Omar Bully Drammeh

Personal information
- Full name: Omar Bully Drammeh
- Date of birth: 21 November 2002 (age 23)
- Place of birth: Oslo, Norway
- Height: 1.77 m (5 ft 10 in)
- Position: Midfielder

Team information
- Current team: Vålerenga
- Number: 31

Youth career
- 2014–2017: Romsås
- 2017: Vålerenga
- 2018: Lillestrøm

Senior career*
- Years: Team / Apps / (Gls)
- 2019–2022: Grorud / 29 / (3)
- 2023–: Vålerenga 2 / 21 / (0)
- 2023–: Vålerenga / 2 / (0)

= Omar Bully Drammeh =

Norwegian football player (born 2002)

Omar Bully Drammeh (born 21 November 2002) is a Norwegian professional footballer who plays as midfielder for the Norwegian club Vålerenga.

==Career==
Drammeh started playing football for local side Romsås at the age of twelve.
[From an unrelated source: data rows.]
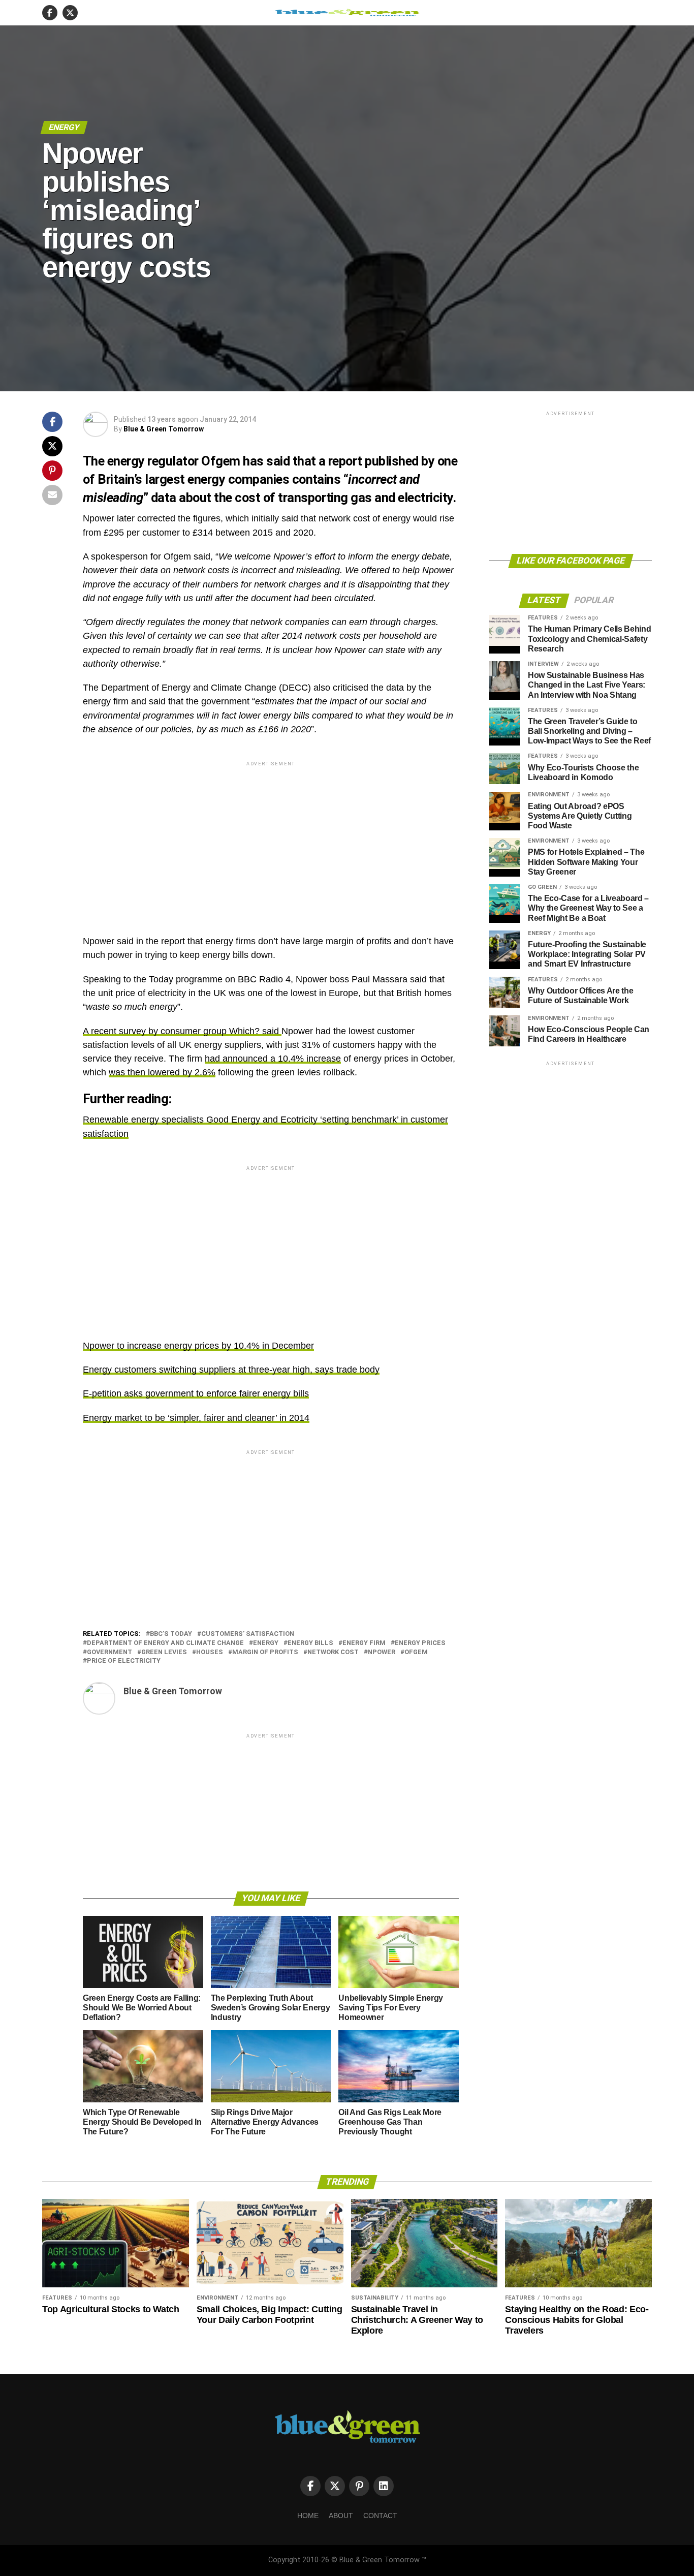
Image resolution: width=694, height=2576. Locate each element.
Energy (265, 1643)
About (341, 2515)
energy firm (364, 1643)
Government (109, 1652)
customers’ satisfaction (247, 1634)
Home (308, 2515)
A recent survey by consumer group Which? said (182, 1031)
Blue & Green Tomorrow (163, 429)
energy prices (420, 1643)
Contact (380, 2515)
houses (209, 1652)
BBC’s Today (171, 1634)
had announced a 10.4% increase (273, 1058)
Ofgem (416, 1652)
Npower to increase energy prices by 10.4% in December (198, 1346)
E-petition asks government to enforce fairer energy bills (196, 1393)
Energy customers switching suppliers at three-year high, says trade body (231, 1369)
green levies (164, 1652)
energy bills (310, 1643)
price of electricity (124, 1661)
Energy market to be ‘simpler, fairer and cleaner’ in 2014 (196, 1418)
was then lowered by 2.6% (162, 1072)
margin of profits (265, 1652)
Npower (381, 1652)
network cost (333, 1652)
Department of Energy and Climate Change (165, 1643)
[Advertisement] (271, 839)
Later he would continue his youth career at Vålerenga Fotball, however he later left the club due to reported "lack of seriousness". He then went to play for rival club Lillestrøm, but also this spell was short-lived due to similar reasons.

In 2019, he returned to Oslo to play for Grorud. Despite getting his league debut for the club on the 20 July, he mainly spent the first season with the reserve team. In the following seasons he established himself as a first team player, but due to several injuries he was never able to play a full season.

On 16 November 2022, Drammeh returned to his childhood club Vålerenga, signing a four-year contract. He got his first team debut on 24 September 2023, playing the last 13 minutes in a 4–2 loss against Bodø-Glimt.